One of the most understated but moving accounts in the portion is when Aaron is dressed in his priestly robes. In Leviticus 16:4, we read:
“He shall be dressed in a sacral linen tunic, with linen breeches next to his flesh, and be girt with a linen sash, and he shall wear a linen turban. They are sacral vestments; he shall bathe his body in water and then put them on.”
We can try to picture Aaron as he is dressed, slowly and deliberately. He strips off his finery; the blue, purple and scarlet robes of linen and wool, with gold and silver detailing and tingling, ornate little bells at the hem of his robe. With a heavy, mournful heart, he sets these aside, perhaps resisting an inclination to rent them in his grief. Perhaps he feels like a fraud. Perhaps he is pained by loss or trembling with rage. We don’t know. But, undone of prestige and pretense, he lowers himself in a mikveh, a well or a pond, perhaps, feeling its cold water sting on his skin and mingle with his hot tears. He re-emerges with a new sense of clarity and is gently wound in the simplest robes of pure white linen, limb by limb, swaddled in pregnant silence.

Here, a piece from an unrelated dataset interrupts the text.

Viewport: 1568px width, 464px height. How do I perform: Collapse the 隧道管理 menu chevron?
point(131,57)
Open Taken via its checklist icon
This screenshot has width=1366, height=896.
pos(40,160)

The symbology is clear: Aaron dies and is reborn again, of sorts. And this symbology reaches its hand into our hearts today too—for these plain robes are the template for the tachrichim, the burial shrouds in which the Jewish dead, of all genders, are dressed and washed with great care, love and affection and brought to rest in the Holy of Holies of our beautiful earth. For those of you who have partaken in a Taharah—the ritual purification of the dead—you know intuitively how this is equal parts raw and tender, and wholly real. Like the Book of Leviticus itself, we do not avert our gaze from death, but meet it, afraid, perhaps, but steadied by the wisdom of our tradition. And we trust and know that the liturgy of sin, confession and repentance, be it through the Biblical scapegoats and sacrifices or the Rabbinic Ashamnu’s and Al Chet’s offer us catharsis before the intimidating project of living in our human skins.
Leviticus continues to shine its light. In an age of plague, of division and reckoning, these rituals and liturgies offer us comfort. Defiled by the mass death of pandemic and the entrenched sin of racial injustice, Leviticus allows us to become the High Priests of our own consciousness; the officiants of our own growth as Jews and as human beings. We too learn to diagnose, quarantine and reintegrate. We too find ourselves working to the very heart of Leviticus embedded at the very core of our Torah: ‘v’ahavta lereiacha kamocha’, ‘you shall love your neighbour as yourself’ (Lev. 19:18).
Leviticus provides us with the commentary and with the pathway to get to that foundational truth of our holy Torah. When all else is stripped from us, this great teaching remains.